Source data:
- - -
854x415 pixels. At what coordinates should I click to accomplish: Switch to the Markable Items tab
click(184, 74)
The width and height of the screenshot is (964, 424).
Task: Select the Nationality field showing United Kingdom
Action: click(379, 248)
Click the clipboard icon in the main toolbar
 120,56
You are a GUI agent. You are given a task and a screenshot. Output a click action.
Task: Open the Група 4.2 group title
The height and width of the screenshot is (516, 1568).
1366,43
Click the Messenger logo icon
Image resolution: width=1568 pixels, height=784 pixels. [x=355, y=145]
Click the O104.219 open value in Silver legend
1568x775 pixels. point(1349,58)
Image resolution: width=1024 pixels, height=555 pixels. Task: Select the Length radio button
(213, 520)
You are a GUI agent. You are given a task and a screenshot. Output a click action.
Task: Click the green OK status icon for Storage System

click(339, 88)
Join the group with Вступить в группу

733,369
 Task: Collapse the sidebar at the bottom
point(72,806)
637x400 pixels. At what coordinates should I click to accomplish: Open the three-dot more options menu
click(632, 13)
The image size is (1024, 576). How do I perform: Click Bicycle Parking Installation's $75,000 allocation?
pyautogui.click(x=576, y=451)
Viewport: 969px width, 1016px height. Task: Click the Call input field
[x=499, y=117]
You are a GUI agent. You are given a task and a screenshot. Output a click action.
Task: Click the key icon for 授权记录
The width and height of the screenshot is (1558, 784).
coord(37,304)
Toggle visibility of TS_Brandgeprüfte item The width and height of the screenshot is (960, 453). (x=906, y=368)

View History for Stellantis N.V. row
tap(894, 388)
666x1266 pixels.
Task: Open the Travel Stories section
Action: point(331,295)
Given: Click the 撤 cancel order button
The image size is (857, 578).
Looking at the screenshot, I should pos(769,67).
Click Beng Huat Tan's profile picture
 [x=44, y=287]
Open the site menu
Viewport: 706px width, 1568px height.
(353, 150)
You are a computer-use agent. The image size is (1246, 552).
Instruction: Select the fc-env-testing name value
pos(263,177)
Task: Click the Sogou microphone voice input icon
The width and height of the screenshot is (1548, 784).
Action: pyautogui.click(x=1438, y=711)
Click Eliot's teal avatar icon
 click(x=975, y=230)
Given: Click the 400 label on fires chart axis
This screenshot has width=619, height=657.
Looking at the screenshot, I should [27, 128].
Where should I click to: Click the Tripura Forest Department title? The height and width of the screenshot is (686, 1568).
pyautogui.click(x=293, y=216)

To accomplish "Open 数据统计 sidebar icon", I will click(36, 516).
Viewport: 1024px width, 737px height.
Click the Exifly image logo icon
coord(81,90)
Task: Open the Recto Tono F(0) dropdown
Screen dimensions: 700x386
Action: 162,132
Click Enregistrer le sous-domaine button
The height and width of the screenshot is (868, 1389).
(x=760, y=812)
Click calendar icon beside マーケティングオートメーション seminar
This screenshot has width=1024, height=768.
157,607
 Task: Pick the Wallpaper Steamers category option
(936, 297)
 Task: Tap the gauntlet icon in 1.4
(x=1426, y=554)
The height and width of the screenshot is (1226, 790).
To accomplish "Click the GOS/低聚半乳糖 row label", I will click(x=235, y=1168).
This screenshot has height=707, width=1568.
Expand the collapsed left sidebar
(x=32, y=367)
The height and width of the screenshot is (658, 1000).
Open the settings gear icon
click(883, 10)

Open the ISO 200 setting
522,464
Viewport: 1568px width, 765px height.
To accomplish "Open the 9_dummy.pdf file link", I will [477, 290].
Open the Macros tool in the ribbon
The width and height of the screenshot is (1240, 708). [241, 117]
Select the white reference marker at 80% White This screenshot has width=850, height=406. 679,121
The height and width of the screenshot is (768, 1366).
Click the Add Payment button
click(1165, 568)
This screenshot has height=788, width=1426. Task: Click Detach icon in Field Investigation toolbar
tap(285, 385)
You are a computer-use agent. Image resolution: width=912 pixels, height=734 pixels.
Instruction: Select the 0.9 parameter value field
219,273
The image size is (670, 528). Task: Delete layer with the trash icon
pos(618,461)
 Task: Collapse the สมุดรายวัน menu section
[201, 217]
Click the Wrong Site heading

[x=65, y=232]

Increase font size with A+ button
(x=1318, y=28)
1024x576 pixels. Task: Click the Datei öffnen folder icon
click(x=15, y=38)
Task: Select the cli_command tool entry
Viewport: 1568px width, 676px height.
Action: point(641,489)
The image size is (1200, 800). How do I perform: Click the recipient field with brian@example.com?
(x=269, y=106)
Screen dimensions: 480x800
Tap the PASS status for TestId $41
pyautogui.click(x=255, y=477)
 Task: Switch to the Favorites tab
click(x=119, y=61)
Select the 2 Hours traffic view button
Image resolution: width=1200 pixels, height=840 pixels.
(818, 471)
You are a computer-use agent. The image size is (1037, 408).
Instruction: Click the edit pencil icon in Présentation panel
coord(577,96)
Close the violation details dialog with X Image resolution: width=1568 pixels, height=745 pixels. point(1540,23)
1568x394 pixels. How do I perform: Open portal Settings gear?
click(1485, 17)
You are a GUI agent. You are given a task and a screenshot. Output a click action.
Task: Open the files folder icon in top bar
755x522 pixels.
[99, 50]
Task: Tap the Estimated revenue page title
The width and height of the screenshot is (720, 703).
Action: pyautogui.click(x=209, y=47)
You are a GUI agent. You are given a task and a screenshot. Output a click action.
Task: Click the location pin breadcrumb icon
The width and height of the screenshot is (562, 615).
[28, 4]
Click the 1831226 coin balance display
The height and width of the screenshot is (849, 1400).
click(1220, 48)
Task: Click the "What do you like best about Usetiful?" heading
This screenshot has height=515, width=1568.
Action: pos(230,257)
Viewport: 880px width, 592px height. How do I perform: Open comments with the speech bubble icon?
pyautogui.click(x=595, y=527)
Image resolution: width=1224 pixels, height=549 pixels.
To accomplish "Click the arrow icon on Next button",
- - -
Brief
What is the number of lines in the data above that include the word "will"? Answer with that number only.

Output for this task
3